The Jew in Patriots is the late oligarch Boris Berezovsky (played by Tom Hollander), who died somewhat mysteriously in the UK after he fell out of favor with the Kremlin. The other Jew is [Roman] Abramovich (Luke Thallon), whose Jewishness is not as conspicuous as Berezovsky’s. This may be because he is less pivotal.

According to Morgan’s play, Putin would never have become president of Russia without Berezovsky. If that’s true we may extrapolate that Ukraine may never have been invaded, thousands would not have died, and (least of all) I would not be writing this swaddled in layers of a knitwear next to an open fire as part of our Dickensian attempt to keep heating bills down.

In Patriots, religious festivals come and go but if memory serves only the play’s Jews acknowledge them. This is, one assumes, intended to remind audiences that the central protagonist is a Jew. As were the Lehman brothers, big time. To illustrate this, founder Henry (played by the always excellent Simon Russell Beale in the original production) says “Barukh Hashem” a lot.

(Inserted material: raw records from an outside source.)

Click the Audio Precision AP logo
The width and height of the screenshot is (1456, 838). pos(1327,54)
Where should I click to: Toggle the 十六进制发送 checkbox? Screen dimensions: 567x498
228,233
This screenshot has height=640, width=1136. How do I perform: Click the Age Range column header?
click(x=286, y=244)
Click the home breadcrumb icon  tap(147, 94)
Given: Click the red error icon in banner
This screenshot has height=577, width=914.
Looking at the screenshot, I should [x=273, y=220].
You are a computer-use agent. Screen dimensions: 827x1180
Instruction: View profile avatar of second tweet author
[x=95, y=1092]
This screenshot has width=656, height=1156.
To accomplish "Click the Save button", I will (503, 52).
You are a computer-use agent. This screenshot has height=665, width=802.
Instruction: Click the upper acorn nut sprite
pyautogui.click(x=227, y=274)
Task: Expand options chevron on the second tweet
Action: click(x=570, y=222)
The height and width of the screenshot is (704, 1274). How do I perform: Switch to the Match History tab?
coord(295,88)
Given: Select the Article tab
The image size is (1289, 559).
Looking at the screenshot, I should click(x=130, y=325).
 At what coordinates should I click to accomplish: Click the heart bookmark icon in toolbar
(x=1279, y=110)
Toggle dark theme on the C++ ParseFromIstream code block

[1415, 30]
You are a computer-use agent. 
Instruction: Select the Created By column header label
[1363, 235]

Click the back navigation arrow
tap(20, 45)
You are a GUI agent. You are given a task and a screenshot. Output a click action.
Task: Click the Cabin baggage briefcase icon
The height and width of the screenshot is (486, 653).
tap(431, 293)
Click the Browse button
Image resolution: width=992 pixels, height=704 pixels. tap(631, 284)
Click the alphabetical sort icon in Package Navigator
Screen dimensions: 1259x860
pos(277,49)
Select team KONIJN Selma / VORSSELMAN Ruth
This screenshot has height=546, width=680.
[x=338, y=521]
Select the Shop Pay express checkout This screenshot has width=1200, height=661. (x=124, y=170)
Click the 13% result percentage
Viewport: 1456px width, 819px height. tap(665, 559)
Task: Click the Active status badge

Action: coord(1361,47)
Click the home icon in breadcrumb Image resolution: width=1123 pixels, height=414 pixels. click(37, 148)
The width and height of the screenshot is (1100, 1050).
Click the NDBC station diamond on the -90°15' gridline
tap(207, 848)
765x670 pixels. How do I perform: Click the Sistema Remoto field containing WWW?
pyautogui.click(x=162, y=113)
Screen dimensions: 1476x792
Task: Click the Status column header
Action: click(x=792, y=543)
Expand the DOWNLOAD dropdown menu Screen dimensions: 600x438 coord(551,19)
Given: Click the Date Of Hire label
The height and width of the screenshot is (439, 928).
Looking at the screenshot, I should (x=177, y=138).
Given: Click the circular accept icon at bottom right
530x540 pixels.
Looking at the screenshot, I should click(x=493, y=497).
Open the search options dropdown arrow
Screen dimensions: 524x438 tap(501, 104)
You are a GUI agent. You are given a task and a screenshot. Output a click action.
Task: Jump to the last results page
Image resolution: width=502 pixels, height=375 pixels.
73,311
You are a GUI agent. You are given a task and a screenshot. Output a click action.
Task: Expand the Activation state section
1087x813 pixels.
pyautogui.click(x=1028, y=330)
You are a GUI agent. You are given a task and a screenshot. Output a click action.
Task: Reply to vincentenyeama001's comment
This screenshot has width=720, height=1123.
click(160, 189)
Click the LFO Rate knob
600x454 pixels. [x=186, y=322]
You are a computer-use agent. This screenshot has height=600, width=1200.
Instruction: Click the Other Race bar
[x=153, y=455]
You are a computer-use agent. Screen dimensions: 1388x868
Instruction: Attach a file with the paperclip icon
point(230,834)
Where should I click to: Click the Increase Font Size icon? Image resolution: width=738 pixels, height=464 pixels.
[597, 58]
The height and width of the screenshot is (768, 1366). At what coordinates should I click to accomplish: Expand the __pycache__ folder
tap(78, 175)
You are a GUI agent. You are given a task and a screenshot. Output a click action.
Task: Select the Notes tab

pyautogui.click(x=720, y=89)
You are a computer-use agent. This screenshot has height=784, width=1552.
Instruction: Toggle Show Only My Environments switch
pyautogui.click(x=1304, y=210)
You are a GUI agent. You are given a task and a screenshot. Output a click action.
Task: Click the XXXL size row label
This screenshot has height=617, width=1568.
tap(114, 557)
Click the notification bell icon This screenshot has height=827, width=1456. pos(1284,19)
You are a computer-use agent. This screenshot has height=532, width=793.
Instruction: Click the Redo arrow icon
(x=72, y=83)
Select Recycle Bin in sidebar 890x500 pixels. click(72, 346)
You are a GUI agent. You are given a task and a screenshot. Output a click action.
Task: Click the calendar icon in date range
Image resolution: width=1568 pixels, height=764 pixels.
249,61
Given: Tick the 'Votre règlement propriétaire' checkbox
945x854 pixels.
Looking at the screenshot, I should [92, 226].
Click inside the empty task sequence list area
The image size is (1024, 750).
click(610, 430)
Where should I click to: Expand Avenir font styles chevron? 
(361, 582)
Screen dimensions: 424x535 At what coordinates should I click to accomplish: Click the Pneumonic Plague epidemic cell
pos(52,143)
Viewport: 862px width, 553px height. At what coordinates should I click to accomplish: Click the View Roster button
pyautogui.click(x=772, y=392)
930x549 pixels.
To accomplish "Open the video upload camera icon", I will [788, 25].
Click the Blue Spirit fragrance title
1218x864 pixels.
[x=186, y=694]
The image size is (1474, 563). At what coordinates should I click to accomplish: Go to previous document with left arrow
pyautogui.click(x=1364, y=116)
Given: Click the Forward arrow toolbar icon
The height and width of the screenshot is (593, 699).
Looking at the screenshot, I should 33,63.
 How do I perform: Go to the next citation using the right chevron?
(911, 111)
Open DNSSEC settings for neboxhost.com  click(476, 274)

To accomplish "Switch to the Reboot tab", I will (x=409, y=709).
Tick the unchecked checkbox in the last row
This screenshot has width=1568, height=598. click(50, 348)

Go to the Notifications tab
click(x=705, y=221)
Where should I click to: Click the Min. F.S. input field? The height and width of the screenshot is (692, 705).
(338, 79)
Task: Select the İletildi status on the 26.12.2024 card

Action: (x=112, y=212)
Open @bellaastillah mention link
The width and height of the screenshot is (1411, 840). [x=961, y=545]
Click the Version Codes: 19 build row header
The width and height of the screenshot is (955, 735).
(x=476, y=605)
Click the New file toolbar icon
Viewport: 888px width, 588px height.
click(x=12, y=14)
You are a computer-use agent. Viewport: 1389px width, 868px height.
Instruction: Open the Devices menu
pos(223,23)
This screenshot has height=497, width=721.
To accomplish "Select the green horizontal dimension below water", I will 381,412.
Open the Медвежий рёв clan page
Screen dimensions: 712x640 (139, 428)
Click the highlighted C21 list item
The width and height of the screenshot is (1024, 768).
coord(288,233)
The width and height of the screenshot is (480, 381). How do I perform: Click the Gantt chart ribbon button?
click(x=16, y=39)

True in Patriots there is a Jewish mentor of the oligarch who has no interest in Berezovsky’s political and money-making ambitions. But then the Jew Tubal has no interest in Shylock’s objectives and that hasn’t stopped the cutting a pound of flesh being seen as a typically Jewish thing to do. In the Almeida’s production [of The Merchant of Venice], Patrick Stewart’s Shylock placed a kippah on his head to sharpen his knife.